2ème Chapitre*****2ème partie






L'année où j'ai rencontré Bill Joseph Athaway, j'avais seize ans, il en avait dix-huit. C'était la première fois que je mettais les pieds au Lucifer, et le décors était très différent en ce temps.
Les murs étaient noirs avec de grands dessins de toiles d'araignées et de crânes. Il n'y avaient pas de serveuses à demi-nues à l'époque. Les clients allaient eux-mêmes chercher leur verre au comptoir. C'était une sorte de pub irlandais où les groupes de rock défilaient pour se faire connaître.

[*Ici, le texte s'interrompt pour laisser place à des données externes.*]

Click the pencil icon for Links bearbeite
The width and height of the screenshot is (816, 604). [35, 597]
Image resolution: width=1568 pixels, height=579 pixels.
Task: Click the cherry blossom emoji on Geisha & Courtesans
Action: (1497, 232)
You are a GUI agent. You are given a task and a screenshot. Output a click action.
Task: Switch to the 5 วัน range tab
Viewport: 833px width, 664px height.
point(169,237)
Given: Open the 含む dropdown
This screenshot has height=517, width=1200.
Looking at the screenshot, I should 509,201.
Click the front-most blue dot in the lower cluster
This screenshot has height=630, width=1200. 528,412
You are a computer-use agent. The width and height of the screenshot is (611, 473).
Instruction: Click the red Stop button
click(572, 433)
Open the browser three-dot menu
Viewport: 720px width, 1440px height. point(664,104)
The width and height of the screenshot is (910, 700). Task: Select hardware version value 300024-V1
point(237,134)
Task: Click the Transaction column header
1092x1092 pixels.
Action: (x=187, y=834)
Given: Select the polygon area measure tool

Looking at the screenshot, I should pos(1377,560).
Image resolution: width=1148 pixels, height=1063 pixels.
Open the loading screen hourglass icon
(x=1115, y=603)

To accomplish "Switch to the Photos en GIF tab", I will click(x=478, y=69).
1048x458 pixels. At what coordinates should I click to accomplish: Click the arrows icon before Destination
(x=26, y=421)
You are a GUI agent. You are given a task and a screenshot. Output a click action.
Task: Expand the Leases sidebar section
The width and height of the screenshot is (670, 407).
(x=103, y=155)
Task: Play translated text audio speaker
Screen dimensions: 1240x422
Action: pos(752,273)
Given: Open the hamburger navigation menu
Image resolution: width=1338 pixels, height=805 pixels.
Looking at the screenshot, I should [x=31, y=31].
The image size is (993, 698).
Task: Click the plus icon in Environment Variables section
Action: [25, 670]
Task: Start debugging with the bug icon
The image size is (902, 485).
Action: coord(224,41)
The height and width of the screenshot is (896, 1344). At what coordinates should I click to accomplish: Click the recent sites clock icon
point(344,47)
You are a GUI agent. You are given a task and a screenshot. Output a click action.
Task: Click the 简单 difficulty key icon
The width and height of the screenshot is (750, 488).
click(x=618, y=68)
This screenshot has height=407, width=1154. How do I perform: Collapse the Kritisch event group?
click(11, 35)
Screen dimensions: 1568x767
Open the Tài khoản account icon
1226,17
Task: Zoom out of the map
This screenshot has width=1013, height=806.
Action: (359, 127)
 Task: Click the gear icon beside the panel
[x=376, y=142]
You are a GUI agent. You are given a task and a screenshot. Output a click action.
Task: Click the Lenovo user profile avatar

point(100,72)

J'étais très excitée de rentrer dans cette endroit. De plus, je n'y allais pas seule, j'étais accompagnée de mon grand frère : Christian. Il était mon modèle. Tout ce qu'il aimait ou désirait, je le voulais aussi. La veille, il avait planifié d'aller avec ses amis au Lucifer. Je l'avais supplié de m'y emmener. Je lui promettais de ne pas faire de bruit, de ne pas l'interrompre. Il avait catégoriquement refusé au début. Il se demandait bien ce que j'allais faire avec des gars de vingt-deux ans dans un club.
Mais nous étions très complice, et ça depuis notre plus tendre enfance. Nous détestions tout deux notre beau-père avec qui nous vivions, notre mère étant parti quand j'avais six ans avec un autre type. Puis elle était revenu, puis reparti. Ce n'était rien d'autre qu'une "créatrice", comme nous l'appelions tout deux.
Il avait toujours veillé sur moi, Christian. Il avait même mis une dérouillé à mon premier petit copain qui avait eu les mains un petit peu trop baladeuses. Il était mon "garde du corps officiel" et moi j'étais sa "princesse". C'est comme ça qu'il m'appelait, parmi tous les autres surnoms stupides comme "lutins" "fée carabosse" et j'en passe...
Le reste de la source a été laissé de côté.